-------- SOURCE RECORDS

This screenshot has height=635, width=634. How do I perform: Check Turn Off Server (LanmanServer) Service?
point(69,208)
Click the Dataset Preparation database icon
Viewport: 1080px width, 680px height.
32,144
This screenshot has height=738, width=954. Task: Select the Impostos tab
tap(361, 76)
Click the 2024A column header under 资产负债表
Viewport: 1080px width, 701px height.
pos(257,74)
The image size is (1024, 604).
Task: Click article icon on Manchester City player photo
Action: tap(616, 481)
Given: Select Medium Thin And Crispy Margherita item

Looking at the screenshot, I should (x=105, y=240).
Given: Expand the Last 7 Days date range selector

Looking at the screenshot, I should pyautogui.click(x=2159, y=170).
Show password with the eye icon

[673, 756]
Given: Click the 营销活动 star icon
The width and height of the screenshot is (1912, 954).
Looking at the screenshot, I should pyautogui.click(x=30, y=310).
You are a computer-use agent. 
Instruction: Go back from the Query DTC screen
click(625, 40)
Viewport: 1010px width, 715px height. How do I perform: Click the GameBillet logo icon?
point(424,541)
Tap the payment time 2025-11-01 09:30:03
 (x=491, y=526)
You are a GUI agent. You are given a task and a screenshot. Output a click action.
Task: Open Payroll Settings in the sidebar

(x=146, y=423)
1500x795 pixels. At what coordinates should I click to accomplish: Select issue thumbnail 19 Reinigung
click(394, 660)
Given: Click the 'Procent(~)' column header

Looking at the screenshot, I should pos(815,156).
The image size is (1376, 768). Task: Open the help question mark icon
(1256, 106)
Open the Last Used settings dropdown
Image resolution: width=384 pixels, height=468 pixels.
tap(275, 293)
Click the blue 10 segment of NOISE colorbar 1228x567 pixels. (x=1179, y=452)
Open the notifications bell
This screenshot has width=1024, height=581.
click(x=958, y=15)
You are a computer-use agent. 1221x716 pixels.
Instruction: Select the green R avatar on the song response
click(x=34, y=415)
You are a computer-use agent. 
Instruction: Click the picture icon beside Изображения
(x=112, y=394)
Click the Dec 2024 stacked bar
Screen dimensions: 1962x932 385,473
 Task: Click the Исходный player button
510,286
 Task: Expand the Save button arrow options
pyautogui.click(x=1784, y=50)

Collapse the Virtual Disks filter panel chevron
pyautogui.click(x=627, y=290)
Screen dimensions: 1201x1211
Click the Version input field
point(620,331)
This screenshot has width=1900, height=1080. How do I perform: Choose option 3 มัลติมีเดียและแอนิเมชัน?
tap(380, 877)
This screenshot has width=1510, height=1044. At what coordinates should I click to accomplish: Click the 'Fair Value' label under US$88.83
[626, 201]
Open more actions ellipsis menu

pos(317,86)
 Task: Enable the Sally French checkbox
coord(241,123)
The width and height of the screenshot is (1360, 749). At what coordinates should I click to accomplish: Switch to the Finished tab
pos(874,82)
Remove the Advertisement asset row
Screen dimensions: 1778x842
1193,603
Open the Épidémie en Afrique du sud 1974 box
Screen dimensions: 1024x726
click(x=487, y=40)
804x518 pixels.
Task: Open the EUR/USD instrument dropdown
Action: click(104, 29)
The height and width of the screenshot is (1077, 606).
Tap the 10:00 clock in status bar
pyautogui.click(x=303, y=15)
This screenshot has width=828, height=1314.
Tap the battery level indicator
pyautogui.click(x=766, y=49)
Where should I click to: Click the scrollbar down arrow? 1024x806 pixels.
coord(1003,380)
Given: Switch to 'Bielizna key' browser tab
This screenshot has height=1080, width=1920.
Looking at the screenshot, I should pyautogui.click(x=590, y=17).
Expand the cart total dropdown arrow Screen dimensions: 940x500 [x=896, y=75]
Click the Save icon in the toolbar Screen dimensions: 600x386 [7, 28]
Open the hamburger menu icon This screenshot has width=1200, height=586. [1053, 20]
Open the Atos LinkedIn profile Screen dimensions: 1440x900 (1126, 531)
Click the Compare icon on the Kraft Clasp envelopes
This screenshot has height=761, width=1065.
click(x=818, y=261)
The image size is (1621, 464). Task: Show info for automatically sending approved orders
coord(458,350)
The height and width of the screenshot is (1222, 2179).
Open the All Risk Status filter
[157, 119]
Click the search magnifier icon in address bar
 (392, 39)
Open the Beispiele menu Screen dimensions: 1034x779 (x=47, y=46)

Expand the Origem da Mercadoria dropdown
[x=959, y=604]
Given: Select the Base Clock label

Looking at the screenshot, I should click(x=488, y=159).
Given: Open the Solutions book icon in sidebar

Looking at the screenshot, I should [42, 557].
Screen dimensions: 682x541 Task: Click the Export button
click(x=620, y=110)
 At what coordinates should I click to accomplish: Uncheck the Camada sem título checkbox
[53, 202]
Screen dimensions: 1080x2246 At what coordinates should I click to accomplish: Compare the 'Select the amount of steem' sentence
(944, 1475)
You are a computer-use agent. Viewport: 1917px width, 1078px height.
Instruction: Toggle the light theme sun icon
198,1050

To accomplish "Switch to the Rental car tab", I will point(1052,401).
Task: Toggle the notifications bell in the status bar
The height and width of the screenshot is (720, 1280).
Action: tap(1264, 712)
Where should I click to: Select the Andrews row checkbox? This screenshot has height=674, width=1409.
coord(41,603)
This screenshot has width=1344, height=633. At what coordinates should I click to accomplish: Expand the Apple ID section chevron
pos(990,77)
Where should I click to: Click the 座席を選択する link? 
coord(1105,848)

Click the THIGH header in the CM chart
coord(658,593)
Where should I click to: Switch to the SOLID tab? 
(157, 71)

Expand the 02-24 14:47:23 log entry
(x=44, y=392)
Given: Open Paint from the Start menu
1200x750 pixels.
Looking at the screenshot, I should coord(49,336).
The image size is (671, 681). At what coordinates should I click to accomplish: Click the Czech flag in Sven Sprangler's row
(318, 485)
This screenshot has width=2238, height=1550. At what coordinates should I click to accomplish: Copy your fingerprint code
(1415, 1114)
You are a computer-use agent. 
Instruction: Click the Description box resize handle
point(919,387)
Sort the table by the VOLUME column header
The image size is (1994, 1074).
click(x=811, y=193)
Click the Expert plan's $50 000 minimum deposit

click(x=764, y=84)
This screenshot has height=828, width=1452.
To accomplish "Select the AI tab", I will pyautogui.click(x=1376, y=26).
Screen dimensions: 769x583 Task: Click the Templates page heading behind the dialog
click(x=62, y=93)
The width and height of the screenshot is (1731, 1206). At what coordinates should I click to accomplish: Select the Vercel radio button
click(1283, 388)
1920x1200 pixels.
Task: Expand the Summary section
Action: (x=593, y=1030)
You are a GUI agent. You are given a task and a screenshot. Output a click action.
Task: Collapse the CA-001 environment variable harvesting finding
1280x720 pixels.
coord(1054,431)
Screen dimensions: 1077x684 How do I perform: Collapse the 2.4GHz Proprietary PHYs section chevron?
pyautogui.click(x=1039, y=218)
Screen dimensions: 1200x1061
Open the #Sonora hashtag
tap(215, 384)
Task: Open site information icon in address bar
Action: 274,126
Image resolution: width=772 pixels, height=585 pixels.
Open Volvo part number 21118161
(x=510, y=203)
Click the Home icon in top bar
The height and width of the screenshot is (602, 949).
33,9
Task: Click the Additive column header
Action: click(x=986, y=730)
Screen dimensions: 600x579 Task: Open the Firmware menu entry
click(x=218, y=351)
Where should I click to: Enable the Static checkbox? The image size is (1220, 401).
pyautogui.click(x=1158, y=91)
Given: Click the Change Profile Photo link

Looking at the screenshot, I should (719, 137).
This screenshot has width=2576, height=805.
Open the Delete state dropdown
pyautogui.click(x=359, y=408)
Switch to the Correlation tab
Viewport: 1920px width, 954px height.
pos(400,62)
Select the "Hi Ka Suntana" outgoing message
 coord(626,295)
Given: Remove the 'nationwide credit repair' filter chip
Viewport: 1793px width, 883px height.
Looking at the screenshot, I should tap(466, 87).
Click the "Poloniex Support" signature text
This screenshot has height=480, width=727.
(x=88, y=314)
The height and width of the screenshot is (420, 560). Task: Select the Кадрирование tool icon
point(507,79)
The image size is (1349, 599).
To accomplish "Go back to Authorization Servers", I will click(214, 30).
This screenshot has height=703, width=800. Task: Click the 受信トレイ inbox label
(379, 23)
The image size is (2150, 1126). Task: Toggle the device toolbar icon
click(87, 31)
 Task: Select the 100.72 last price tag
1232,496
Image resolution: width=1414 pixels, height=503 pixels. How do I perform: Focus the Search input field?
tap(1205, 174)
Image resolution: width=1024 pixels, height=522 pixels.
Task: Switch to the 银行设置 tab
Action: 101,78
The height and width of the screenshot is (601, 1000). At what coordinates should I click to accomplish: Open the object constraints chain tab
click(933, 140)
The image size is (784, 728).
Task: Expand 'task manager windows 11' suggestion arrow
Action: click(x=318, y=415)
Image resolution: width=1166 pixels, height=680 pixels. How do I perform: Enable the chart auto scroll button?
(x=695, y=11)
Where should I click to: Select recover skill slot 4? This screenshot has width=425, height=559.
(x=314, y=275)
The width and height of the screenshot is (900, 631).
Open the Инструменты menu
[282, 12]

----------------

EXERCISE REQUIREMENTS: Format the lines of the records as a JSON list of strings, one string per line and no blank lines, starting with the line containing "The width and height of the screenshot is (900, 631)." and running through the end of the records.

RESULT FOR THIS EXERCISE:
[
  "The width and height of the screenshot is (900, 631).",
  "Open the Инструменты menu",
  "[282, 12]"
]